Guy: Ok, by then we were playing regularly and we were covering a lot of very heavy import stuff, like Holocaust, Trust, Accept, Maiden, a lot of Maiden by then, and British Steel just left us cold.
Curt was still in Rapid Fire then and they played the hell out of that album, but we detested stuff like Breaking the Law and especially Living After Midnight, although we ended up playing that crap when we finally started in the bars, it was a different scene than playing for our buddies at a keg party, there were hundreds of them then, but the drinking age changed to 21 at just that time, and it really killed us, we were in our 20’s and we couldn’t keep playing keg parties, but the scene was not supportive of metal, at all.

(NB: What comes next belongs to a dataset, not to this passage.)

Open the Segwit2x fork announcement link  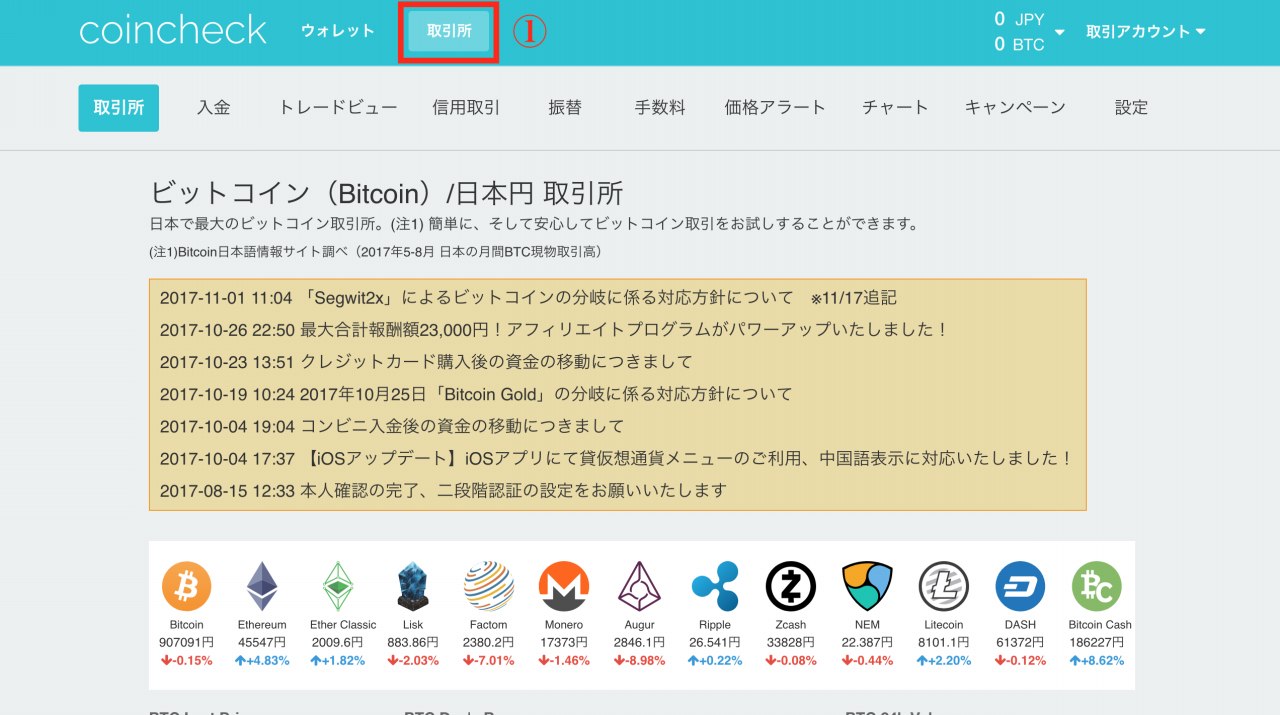coord(528,298)
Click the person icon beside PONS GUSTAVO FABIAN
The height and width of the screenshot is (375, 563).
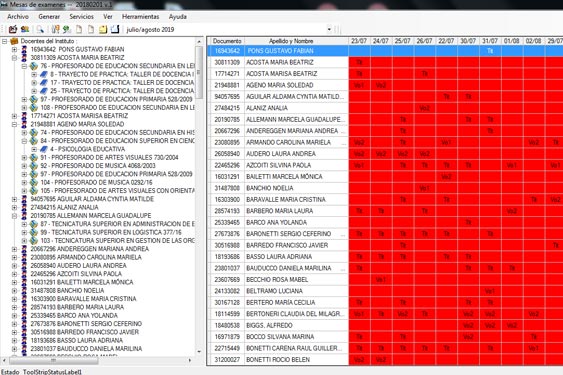(x=24, y=49)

Savatage didn’t even exist then, there as a band called Argus that played Gorgon by Angelwitch and stuff like that (which we later copped some of) but that was all, it was not even a hard rock scene, bands played a specific set of band friendly stuff like All Right Now and Mustang Sally, crap like that. We did not fit in.
But I’m getting ahead of myself, we didn’t like British Steel and we moved on to Accept and Maiden and Ozzy at that time.
DD: So I guess Point of Entry, same thing?
Guy: Well no, oddly, we did 2 off that, Heading out on the Highway, which always came off out of tune for some reason on the double lead solo, and Hot Rockin’, which went over gangbusters, and which I understand Priest still does live, so it’s a hell of a song and we recogized that, and our crowd did. But yeah, it was a thin album.
DD: Then the kind of come-back for Priest, Screaming for Vengeance?
Guy: This was our real heyday, I guess it was 81-82, that album came out and it really struck us, we had these buddies who fed us import stuff, so we had not only Blizzard of Ozz 6 months before it came out in the US, we had Defenders, and we played a Battle of the Bands, and we were in our glory, in those days, probably still, all battles were just set-ups to showcase bands for certain agents, with the winners fore-ordained, they went by tickets you got at the door, then you dropped them in the band of your choice, but as a fail-safe, they had judges who put their thumb on the scale, because they didn’t want to have to give a week’s gig to some upstart band, the main prize, the judges rating would count for 60% of the score so that you couldn’t win just by crowd.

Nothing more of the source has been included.